When integrating, REBOUND needs to somehow detect if the user wants to integrate forward or backward. As a first hint, it uses the sign of the timestep. So ideally, one should also switch the sign of the timestep when switching directions. If that doesn't happen (like in the original unit test), REBOUND eventually figures it out and changes the integration direction. But the first timestep after the switch will be very large. Usually, that's not a problem because the large timestep will just be rejected in an adaptive scheme. But it matters in this case because we're interested in such high precision and the predictor corrector loop will retain some memory of the too large timestep (because it's trying to predict values for the smaller timestep). There are two solutions: a) simply changing the sign of the timestep when integrating backwards, thus telling REBOUND explicitly which direction we want to integrate. b) somehow fixing the logic that determines automatically the direction in which REBOUND integrates. That sounds easy, but it really tricky because 1) The timestep can be fixed or adaptive. 2) REBOUND needs to reduce the final timestep so that the final time matches exactly the requested time (if exact_finish_time=1). 3) The final timestep might not actually be final because the step might get rejected. Then it needs to reduce the timestep once again. So what used to be one final step, might be many final steps. 4) After the final timestep(s) are done, it needs to reset the timestep to the previous value so that a simulation can continue with the normal, not reduced timestep. 5) REBOUND runs into floating point issues when the time variable is large compared to the timestep.

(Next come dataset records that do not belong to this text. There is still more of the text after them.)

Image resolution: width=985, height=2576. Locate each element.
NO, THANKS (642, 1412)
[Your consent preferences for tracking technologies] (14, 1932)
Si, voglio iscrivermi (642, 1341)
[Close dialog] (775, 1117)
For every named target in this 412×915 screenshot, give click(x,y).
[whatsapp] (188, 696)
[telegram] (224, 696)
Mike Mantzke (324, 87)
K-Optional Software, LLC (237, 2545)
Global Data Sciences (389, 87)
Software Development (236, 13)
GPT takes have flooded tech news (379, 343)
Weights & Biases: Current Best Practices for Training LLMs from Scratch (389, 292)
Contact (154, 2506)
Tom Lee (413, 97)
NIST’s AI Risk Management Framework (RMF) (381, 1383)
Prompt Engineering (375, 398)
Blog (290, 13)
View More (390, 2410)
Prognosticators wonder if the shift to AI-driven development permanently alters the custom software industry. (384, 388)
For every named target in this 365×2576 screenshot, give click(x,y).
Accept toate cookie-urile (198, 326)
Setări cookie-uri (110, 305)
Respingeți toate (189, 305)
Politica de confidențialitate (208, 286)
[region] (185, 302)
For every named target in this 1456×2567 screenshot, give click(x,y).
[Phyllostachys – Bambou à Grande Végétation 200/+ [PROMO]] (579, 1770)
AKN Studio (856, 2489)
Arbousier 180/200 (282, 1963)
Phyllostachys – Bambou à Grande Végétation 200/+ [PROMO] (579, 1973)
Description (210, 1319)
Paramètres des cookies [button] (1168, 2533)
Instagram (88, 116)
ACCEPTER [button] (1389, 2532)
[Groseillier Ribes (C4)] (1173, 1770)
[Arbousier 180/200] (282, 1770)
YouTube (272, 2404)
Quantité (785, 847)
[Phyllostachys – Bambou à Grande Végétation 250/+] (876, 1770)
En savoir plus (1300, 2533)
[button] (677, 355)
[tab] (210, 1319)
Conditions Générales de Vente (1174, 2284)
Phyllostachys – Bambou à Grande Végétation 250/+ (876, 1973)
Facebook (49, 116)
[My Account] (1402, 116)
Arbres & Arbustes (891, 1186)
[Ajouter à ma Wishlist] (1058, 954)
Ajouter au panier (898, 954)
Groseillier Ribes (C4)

That easily happens if one integrates for billions of timesteps. There is all kind of extra logic to prevent things from blowing up in that case. 6) All of this needs to be implemented so that it works when integrating backward or forward. Again sound easy because all that changes is a sign, but every < and > statement needs to be able to handle this.

I'll try to improve the current way this is implemented in REBOUND. But it's hard to foresee all the possible consequences. In the meantime solution a) significantly reduces the number of spikes we see in this test. It's not quite as good as using a fixed timestep, which I think makes sense. We'd expect a larger error when adaptive timesteps are turned on because the particle sees the planets at slightly different times on the way back, leading to slightly different errors than on the way out.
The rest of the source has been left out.